A ‘sweet spot’ for complement receptor CD46 activity via direct regulation of glycolytic vs. moonlighting functions of GAPDH

Abstract

Abstract Autocrine engagement of the complement receptor CD46, driven by T cell receptor (TCR) activation on human CD4+ T cells, is critical for human Th1 induction: Processing of the intracellular CD46 domains by γ-secretase and their nuclear translocation mediates the expression of nutrient transporters GLUT1 and LAT1, increases glycolysis and oxidative phosphorylation, and enables metabolic reprogramming required for cell growth, expansion and effector function. How, at the molecular level, CYT-1 enables this fundamental cellular adaptation remains unknown. To probe for CYT-1 interacting proteins we generated antibodies against cleaved CYT-1 and performed co-immunoprecipitation experiments. Unexpectedly, mass spectrometry revealed association of CYT-1 with several glycolytic enzymes, including glyceraldehyde 3-phosphate dehydrogenase (GAPDH).
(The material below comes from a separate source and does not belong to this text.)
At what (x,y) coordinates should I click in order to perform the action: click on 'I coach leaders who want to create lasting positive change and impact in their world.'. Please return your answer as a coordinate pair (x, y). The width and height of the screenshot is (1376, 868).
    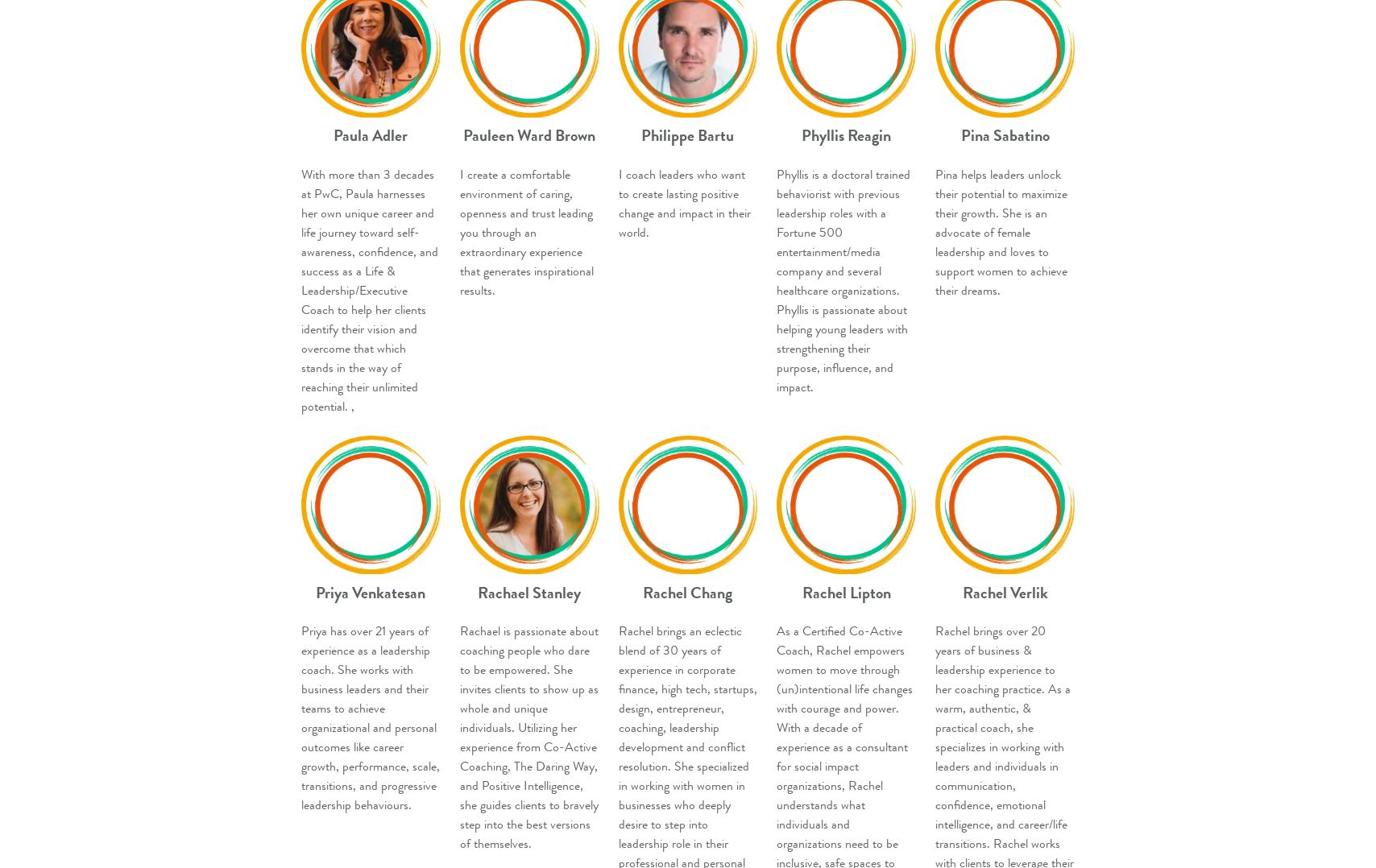
    Looking at the image, I should click on (684, 202).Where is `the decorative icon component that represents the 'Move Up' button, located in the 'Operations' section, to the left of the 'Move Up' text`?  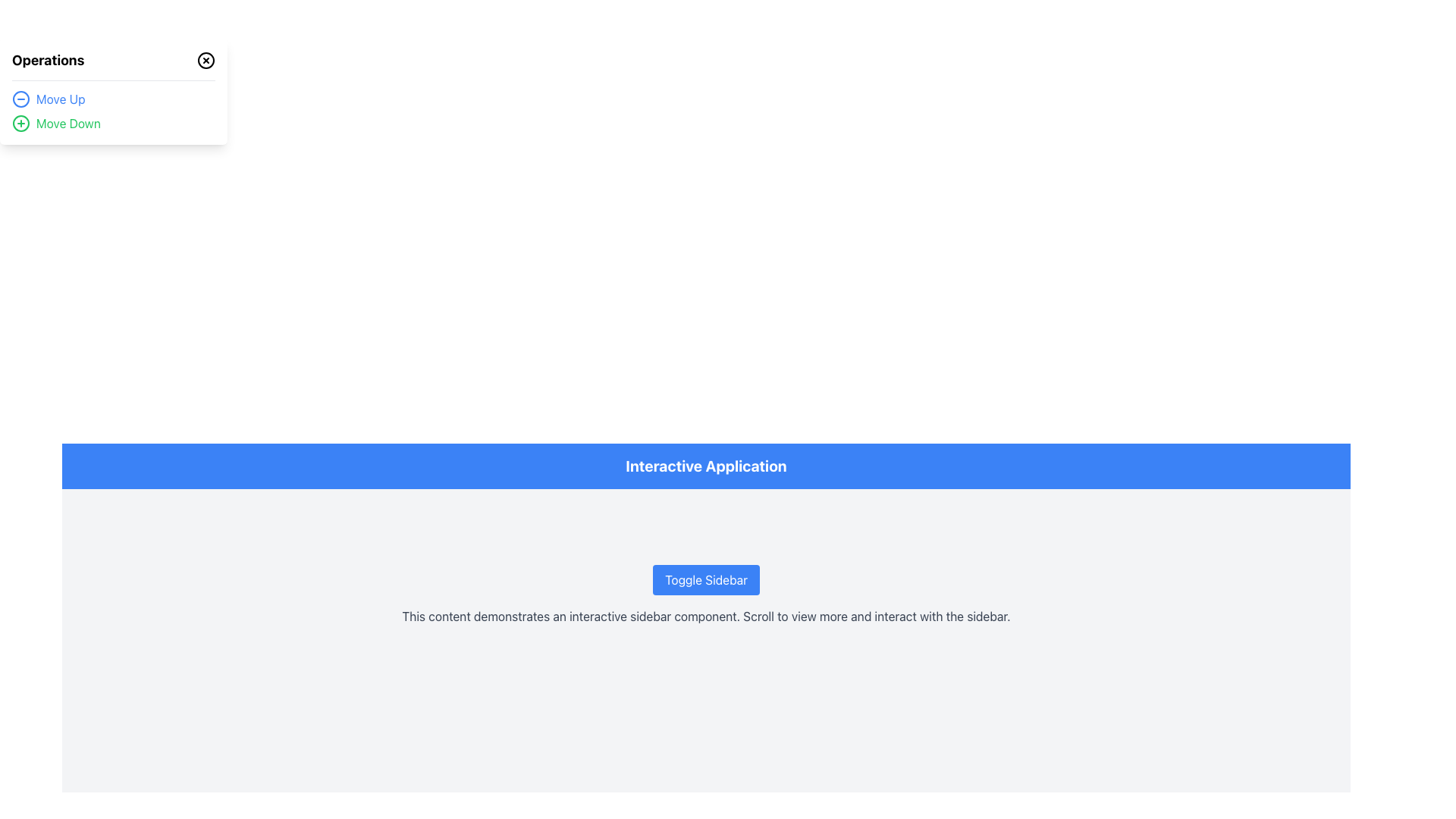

Although ELISA and MST-based experiments confirmed a strong, dose-dependent CYT-1/GAPDH interaction, glycolytic activity was hardly affected by CYT-1. Rather, CYT-1 modulated the activity of a key ‘moonlighting function’ of GAPDH, namely the posttranscriptional regulation of mRNA stability/translation: CYT-1 binding fostered desoligomerization of glycolytically active GAPDH tetramers to monomers with altered mRNA binding abilities – particularly for mRNAs encoding metabolic enzymes. These data identify CD46 as a ‘shape-shifter’ of GAPDH activity, critically balancing its canonical (glycolysis) versus non-canonical (posttranscriptional regulation) activity – further substantiating the notion that autocrine complement is a critical regulator of normal cell physiology.